SOURCE EXTRACT:
SHARMINI PERIES, EXEC. PRODUCER, TRNN: Welcome to The Real News Network. I’m Sharmini Peries, coming to you from Baltimore.
Just a few days in power and the new Greek SYRIZA government of Alexis Tsipras is under criticism for moving from its foundational radical platform.
Now joining me from Athens is one such critic, Michael Nevradakis. Michael is a host of Dialogos radio program in Greece, and he’s contributed to several publications, including Truthout.
Thank you so much for joining me today, Michael.
MICHAEL NEVRADAKIS, RADIO HOST, DIALOGOS: Thank you for having me.
PERIES: So, Michael, you charge SYRIZA of having this very radical election platform and then moving away from it right away. Why are you making such a case?
NEVRADAKIS: Well, SYRIZA actually began to move away from its radical positions after the 2012 elections. They’ve been moderating their position since then. And a lot of what is in SYRIZA’s platform right now was announced by the current prime minister, Alexis Tsipras, at the Thessaloniki trade fair in September. And that is the event that is sort of the equivalent of the state of the union address in the United States. Its where all the political leaders from the major parties go and give sort of their major annual space. So at that event in September, Tsipras announced what essentially was their election platform. And elections hadn’t been called yet, but when early elections were called in late December, SYRIZA basically adopted those positions.

PROBLEM TO SOLVE:
Answer these questions about the interview transcript above:
1. From which city is Sharmini Peries broadcasting?
2. What radio program does Michael Nevradakis host?
3. At what event, and in which month, did Alexis Tsipras announce what became SYRIZA's election platform?

AVAILABLE DATA:

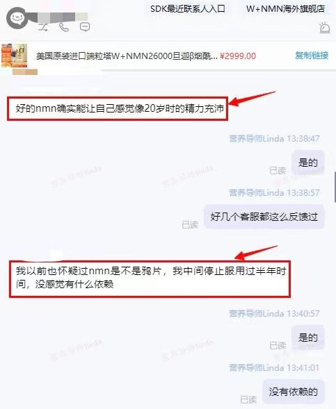Screen dimensions: 336x409
Task: Select the 没有依赖的 reply bubble
Action: click(x=293, y=392)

FINAL RESULT:
1. Baltimore.
2. Dialogos.
3. The Thessaloniki trade fair, in September.